The problem
A retail bank launches a loyalty programme. The CRM team builds the email journey. The product team designs the points mechanics. Tech builds the platform. Three teams, three roadmaps, three definitions of "a loyal customer."
Six months later: the email team can't trigger on points events. The points system has no data on who actually churns. The platform goes live with a login wall that kills activation before it starts.
Nobody failed at their job. The system failed because there was no system.
The concept
Loyalty is an outcome of integration. It breaks at the seams between teams — where CRM meets product, where data meets comms, where customer expectation meets backend reality.
Knowing who you're talking to is the foundation. Not a segment. Not a persona. A shared, operational definition of your customer: who they are right now, what they did last week, what they're likely to do next.
That definition has to live somewhere everyone can see it. And it has to update.
Most programmes skip this. They build the rewards mechanic first and assume the customer data will follow.
How to
1. Map who owns what. List every team touching the programme. For each: what data they hold, what decisions they make, what they need from others. One table. Do it in a room together.
2. Define "loyal customer" once. Not for a campaign — for the programme. What behaviour, what frequency, what value threshold makes someone worth treating differently. Write it down. Get sign-off from every team that touches it.
3. Find your single source of customer truth. Usually your CRM or CDP. If it doesn't exist: identify the closest thing and name the gaps explicitly.
4. Build one shared customer view before you build anything else. Before the points mechanic. Before the comms calendar. One place where all teams see the same customer.

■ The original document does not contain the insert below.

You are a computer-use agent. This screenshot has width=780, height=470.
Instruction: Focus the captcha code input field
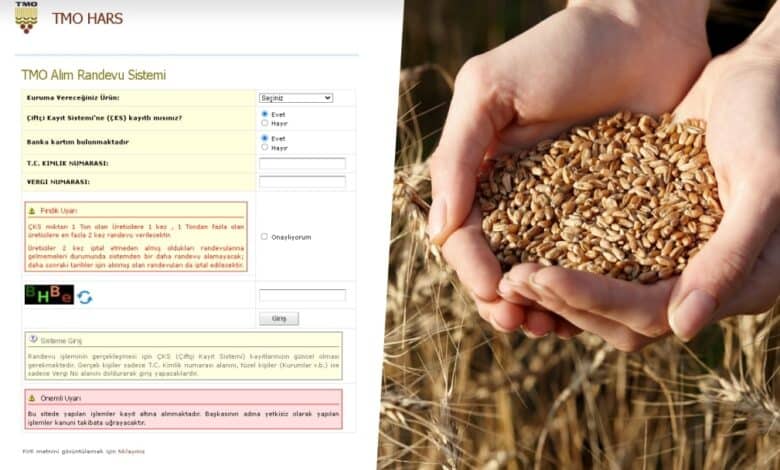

5. Run a pre-launch integration check. List every data dependency in the programme. For each: does it exist today? Where does it live? Who owns it? What breaks if it's late?
Common mistakes
Defining the customer differently in every team. CRM calls them "active users." Product calls them "power users." Finance calls them "high CLV." Three names, three criteria, no shared reality. The programme optimises for the wrong person.
Assuming the data will be there. The comms plan requires real-time points balance in the email. The points system updates nightly. Nobody checked. The email goes out with yesterday's number. The customer calls support.
Treating the integration problem as a tech problem. Tech can build the connections. They can't decide what connects to what, or why. That's a business decision. Programmes that wait for IT to "sort the data" don't launch well.